St. Paul Fire Medics were called around 12:14 p.m. to the 1300 block of Beech Street on a call that a child had fallen. Officials later determined the child was shot.

Police say the toddler, identified as Jacob Xiong, was shot once in the head and taken to Regions Hospital. Relatives said he underwent successful surgery at Regions and that he is now being cared for at Gillette Children’s hospital.

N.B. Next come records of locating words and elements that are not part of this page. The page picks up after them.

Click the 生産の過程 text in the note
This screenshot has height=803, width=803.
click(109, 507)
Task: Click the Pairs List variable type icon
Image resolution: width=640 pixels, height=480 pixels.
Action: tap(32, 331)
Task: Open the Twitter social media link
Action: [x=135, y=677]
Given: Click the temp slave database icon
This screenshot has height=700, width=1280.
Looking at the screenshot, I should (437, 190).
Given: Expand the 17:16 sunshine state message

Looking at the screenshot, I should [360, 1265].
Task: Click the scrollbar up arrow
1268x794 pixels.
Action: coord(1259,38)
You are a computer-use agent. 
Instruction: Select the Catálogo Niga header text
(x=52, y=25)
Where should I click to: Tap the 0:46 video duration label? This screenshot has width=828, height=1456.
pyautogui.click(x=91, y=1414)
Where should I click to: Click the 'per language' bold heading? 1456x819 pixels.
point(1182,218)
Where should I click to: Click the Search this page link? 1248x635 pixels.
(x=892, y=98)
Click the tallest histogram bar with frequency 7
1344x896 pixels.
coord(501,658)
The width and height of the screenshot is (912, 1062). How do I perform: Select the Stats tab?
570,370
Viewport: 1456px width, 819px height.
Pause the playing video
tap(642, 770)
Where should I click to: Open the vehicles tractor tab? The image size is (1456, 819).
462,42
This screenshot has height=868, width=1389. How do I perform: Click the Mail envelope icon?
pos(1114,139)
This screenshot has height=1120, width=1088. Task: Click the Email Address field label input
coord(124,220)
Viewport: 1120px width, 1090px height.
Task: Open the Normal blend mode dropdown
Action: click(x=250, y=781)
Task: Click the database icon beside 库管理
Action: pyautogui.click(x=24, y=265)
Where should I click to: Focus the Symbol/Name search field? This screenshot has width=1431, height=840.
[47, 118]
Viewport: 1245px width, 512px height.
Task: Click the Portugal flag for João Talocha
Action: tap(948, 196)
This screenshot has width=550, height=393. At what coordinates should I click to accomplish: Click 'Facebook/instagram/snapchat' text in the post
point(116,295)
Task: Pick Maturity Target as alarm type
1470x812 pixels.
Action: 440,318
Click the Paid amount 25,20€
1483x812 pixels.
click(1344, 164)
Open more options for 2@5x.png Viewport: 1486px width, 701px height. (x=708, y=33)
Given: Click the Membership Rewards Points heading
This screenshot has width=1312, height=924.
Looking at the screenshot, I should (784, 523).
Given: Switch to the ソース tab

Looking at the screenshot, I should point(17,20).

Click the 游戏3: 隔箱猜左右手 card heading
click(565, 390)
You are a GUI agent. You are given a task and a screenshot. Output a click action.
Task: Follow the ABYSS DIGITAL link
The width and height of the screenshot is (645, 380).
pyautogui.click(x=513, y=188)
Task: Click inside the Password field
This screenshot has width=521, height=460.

When police arrived on scene, they determined Xiong was struck by a 9 mm bullet fired from a handgun. He was bleeding from the head and a gun was recovered at the scene.

Brian Mealey, who lives next door, said he heard a loud bang.

“Just like somethin’ hit the house…it just sounded like a hard baseball,” he said.

Xiong was home with his three siblings — ages 7, 9 and 10 — along with a 16-year-old baby sitter when the shooting occurred.

The parents were not on scene at the time, but are cooperating with police. They are also performing traditional Laotian prayers.

Police believe one of the other boys in the home found the gun and discharged it accidentally, striking Xiong. It is unclear, however, which boy fired the gun.

“Children are snoops, they explore,” said Sgt. Paul Paulos, of the St. Paul Police. “What they found fascinating ended in a tragic situation.”

Officers say they are not seeking any suspects in connection with the incident.

The child’s grandfather emigrated from Laos after the Vietnam war, looking to start a new life, safe from war. Now he’s feeling the painful consequences of when guns fall into the wrong hands.

“I scared he die,” he said. “I love him.”

Child Access Prevention

It’s cases such as this which led to Minnesota passing the Child Access Prevention and Safe Storage law, requires guns be locked, unloaded and inaccessible to children.

However, prosecutors aren’t often eager to charge parents in such cases, feeling their grief is already too much.